(Excerpted text begins)

Morphological Evidence for Adaptive Radiation in Western Rattlesnake (Crotalus viridis)

Morphological data are the standard by which species are recognized and described by taxonomists. Their inferential power has been strengthened by the advent of geometric morphometric (GM) approaches, such that compelling arguments for reevaluation of long-standing taxonomic designations are now possible, particularly when contrasted with a molecular perspective. Here we employ the Western Rattlesnake (Crotalus viridis) complex as the evolutionary context within which this juxtaposition is explored. Nine subspecies are recognized in the complex based on traditional morphological analysis, while molecular assessments reveal two distinct lineages with additional but unresolved divergences within each. Assessment (via MANOVA) of combined dorsal and lateral GM landmarks revealed that shape differed significantly among subspecies. Post hoc pairwise comparisons further determined that all subspecies differed one from another in head shape with the exception being a single subspecies pair (i.e. abyssus x cerberus). Discriminant Analysis was effective at 70% in correctly assigning individuals to their identified subspecies, and suggests that shape means in Western Rattlesnake exhibit some overlap in morphospace. Disparity Through Time analysis determined that shape divergence among subspecies was significantly greater than expected by chance, indicating adaptive divergence. Finally, Phylogenetic Generalized Least Squares revealed that both phylogeny and ecology contributed significantly to variance in head shape among subspecies. Thus, lack of congruence among phylogenetic hypotheses may stem from ecological adaptation. Results from our shape analyses reinforce morphological, venom, and molecular genetic data and may aid in solidifying taxonomic revisions.

(Excerpted text ends)

## What you have to do
From the Western Rattlesnake text, list the kinds of data that the shape results are said to reinforce. The listing that comes next has nothing to do with the work here.

(Given data begins)

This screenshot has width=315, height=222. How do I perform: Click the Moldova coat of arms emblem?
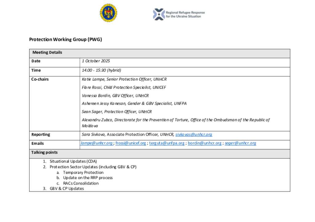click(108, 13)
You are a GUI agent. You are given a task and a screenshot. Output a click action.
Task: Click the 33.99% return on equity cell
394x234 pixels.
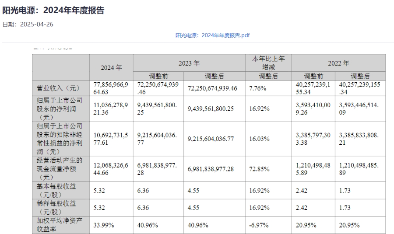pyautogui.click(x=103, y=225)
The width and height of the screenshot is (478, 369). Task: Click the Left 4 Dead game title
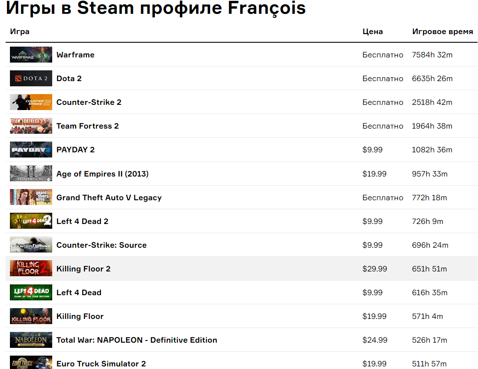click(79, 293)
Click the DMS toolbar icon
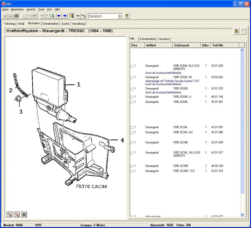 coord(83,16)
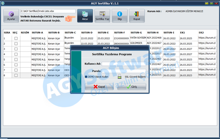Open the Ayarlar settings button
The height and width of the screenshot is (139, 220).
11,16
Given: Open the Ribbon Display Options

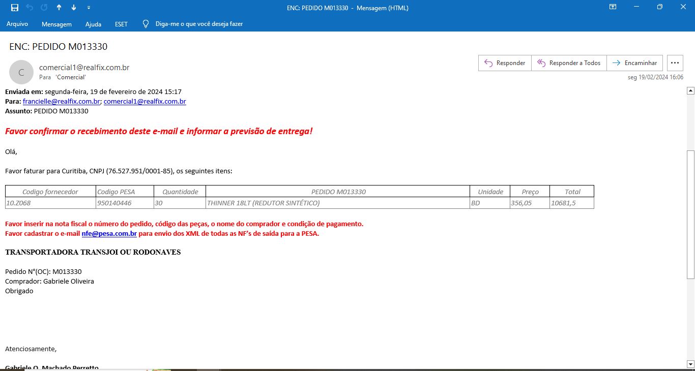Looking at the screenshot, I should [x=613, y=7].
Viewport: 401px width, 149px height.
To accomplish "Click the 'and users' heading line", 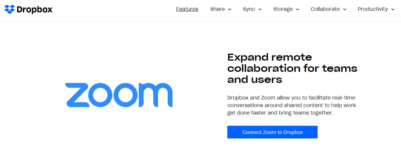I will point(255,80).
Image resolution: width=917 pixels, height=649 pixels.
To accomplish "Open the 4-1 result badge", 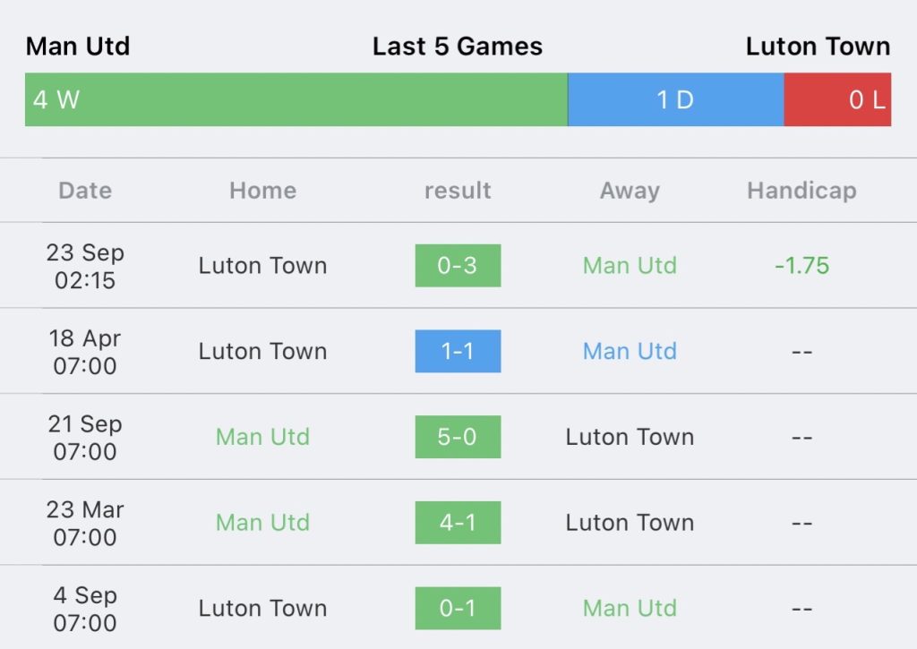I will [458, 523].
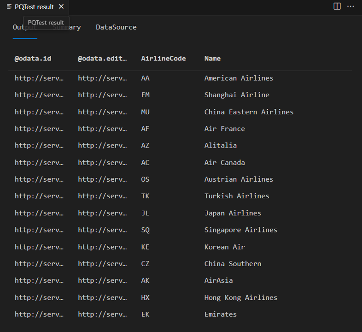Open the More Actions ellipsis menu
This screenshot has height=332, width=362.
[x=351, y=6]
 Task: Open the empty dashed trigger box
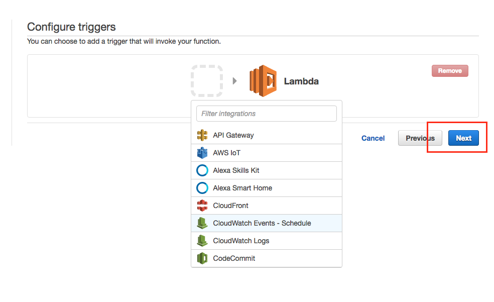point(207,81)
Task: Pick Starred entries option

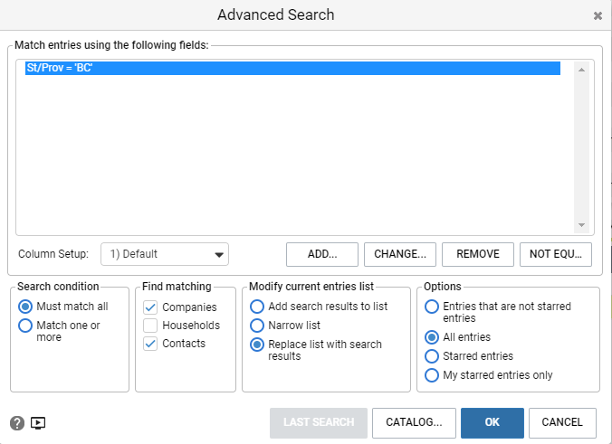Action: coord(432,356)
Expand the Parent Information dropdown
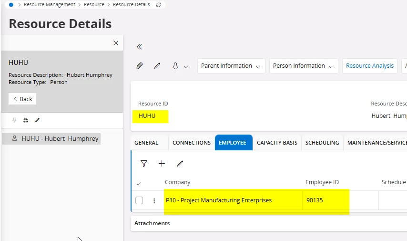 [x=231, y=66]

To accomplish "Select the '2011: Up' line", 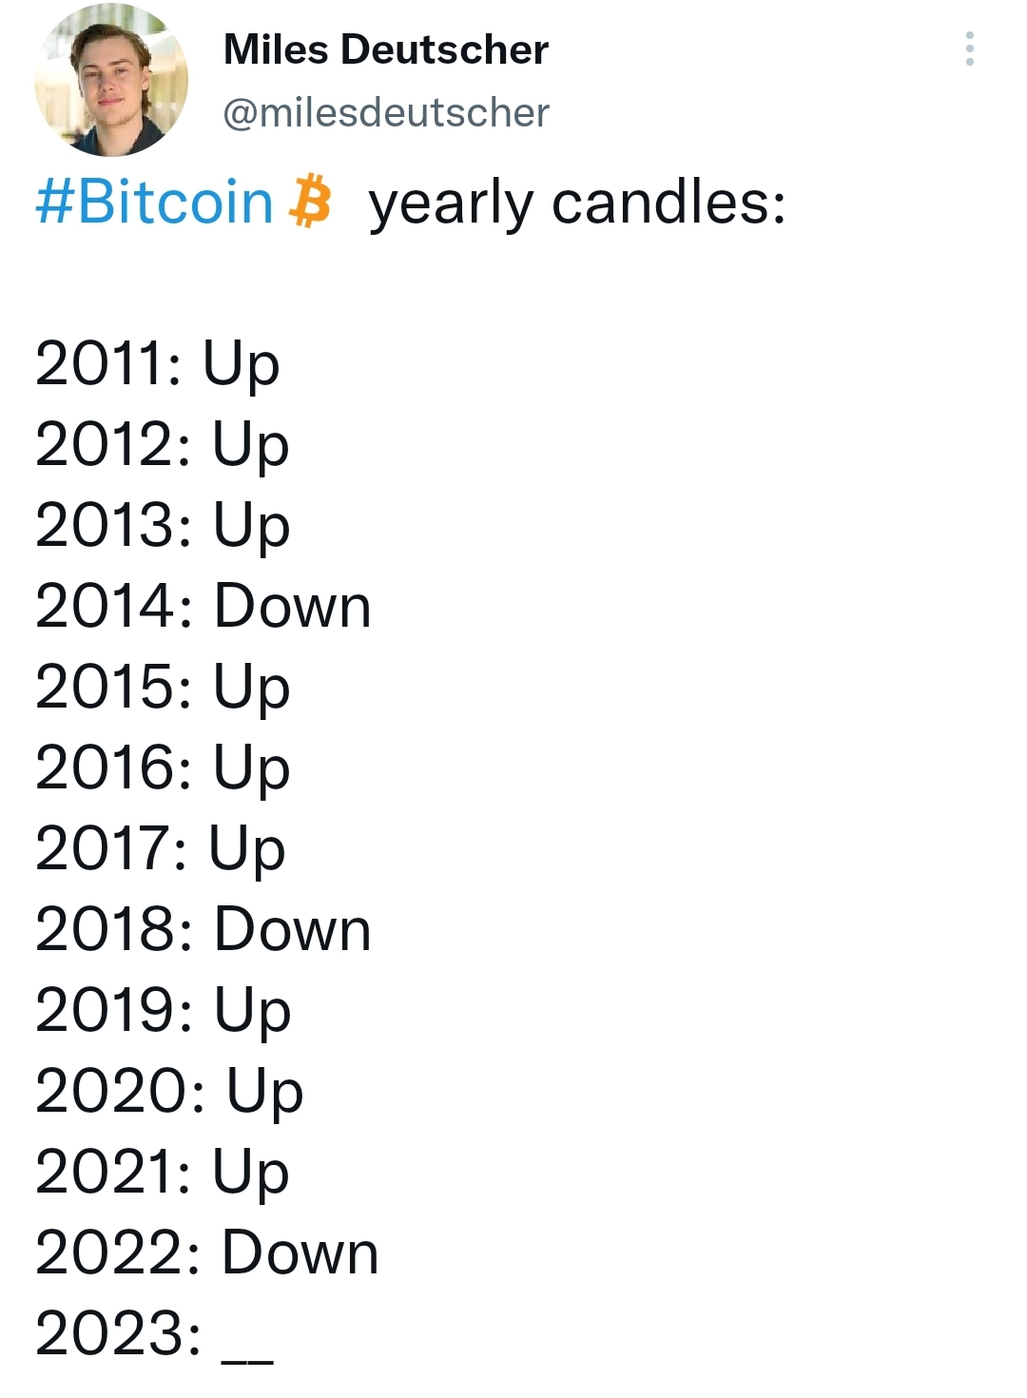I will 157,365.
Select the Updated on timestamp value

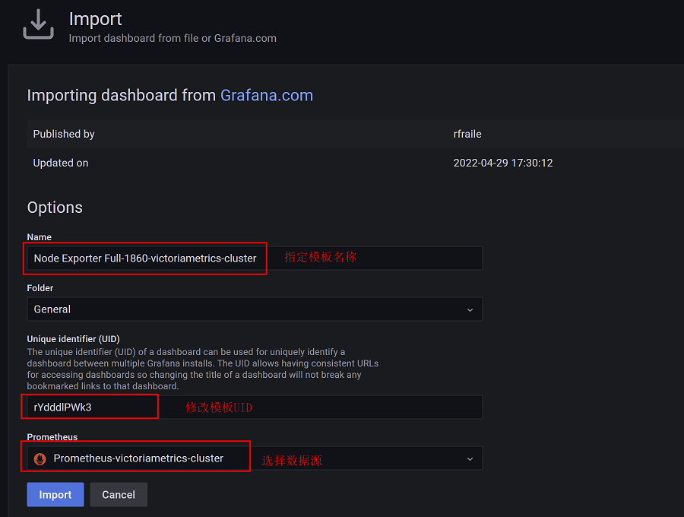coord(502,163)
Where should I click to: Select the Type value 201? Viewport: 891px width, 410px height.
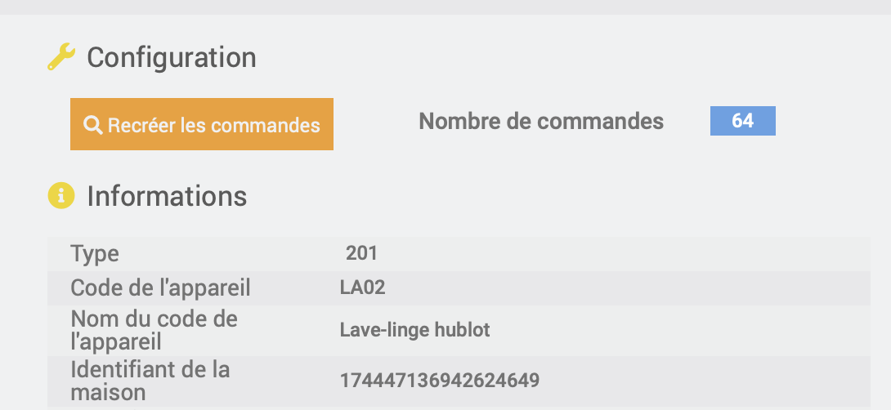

(Given data ends)

## Expected answer
- Morphological data
- Venom data
- Molecular genetic data